__THE TASK__. What is needed is an exact copy of all the entries.
### EXERCISE MATERIALS
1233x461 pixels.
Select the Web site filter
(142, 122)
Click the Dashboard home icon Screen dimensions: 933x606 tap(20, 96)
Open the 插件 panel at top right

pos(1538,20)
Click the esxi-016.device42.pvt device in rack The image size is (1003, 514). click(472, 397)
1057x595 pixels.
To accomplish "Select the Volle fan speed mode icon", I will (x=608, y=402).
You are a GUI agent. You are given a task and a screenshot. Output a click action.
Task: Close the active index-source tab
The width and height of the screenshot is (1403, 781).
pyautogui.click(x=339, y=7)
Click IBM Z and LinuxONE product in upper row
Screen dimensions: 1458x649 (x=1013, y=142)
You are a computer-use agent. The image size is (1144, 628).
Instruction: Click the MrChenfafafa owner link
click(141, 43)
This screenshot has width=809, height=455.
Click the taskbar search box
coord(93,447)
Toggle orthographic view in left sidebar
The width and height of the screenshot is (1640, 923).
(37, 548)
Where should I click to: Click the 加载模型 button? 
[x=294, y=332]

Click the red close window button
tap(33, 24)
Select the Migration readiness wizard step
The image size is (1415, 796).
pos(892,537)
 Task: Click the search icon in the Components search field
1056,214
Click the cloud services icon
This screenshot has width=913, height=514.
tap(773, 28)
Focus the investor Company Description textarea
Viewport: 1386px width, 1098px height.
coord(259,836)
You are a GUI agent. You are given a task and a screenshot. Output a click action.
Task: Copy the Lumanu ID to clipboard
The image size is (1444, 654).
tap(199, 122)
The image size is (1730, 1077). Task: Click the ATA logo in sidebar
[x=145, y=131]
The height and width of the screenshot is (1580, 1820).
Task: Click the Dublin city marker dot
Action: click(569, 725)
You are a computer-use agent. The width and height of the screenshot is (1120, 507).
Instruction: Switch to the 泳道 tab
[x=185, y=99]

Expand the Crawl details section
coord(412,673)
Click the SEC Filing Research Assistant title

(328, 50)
######
__ANSWER AREA__.
1233x461 pixels.
Select the Web site filter
(142, 122)
Click the Dashboard home icon Screen dimensions: 933x606 tap(20, 96)
Open the 插件 panel at top right

pos(1538,20)
Click the esxi-016.device42.pvt device in rack The image size is (1003, 514). click(472, 397)
1057x595 pixels.
To accomplish "Select the Volle fan speed mode icon", I will (x=608, y=402).
You are a GUI agent. You are given a task and a screenshot. Output a click action.
Task: Close the active index-source tab
The width and height of the screenshot is (1403, 781).
pyautogui.click(x=339, y=7)
Click IBM Z and LinuxONE product in upper row
Screen dimensions: 1458x649 (x=1013, y=142)
You are a computer-use agent. The image size is (1144, 628).
Instruction: Click the MrChenfafafa owner link
click(141, 43)
This screenshot has width=809, height=455.
Click the taskbar search box
coord(93,447)
Toggle orthographic view in left sidebar
The width and height of the screenshot is (1640, 923).
(37, 548)
Where should I click to: Click the 加载模型 button? 
[x=294, y=332]

Click the red close window button
tap(33, 24)
Select the Migration readiness wizard step
The image size is (1415, 796).
pos(892,537)
 Task: Click the search icon in the Components search field
1056,214
Click the cloud services icon
This screenshot has width=913, height=514.
tap(773, 28)
Focus the investor Company Description textarea
Viewport: 1386px width, 1098px height.
coord(259,836)
You are a GUI agent. You are given a task and a screenshot. Output a click action.
Task: Copy the Lumanu ID to clipboard
The image size is (1444, 654).
tap(199, 122)
The image size is (1730, 1077). Task: Click the ATA logo in sidebar
[x=145, y=131]
The height and width of the screenshot is (1580, 1820).
Task: Click the Dublin city marker dot
Action: click(569, 725)
You are a computer-use agent. The width and height of the screenshot is (1120, 507).
Instruction: Switch to the 泳道 tab
[x=185, y=99]

Expand the Crawl details section
coord(412,673)
Click the SEC Filing Research Assistant title

(328, 50)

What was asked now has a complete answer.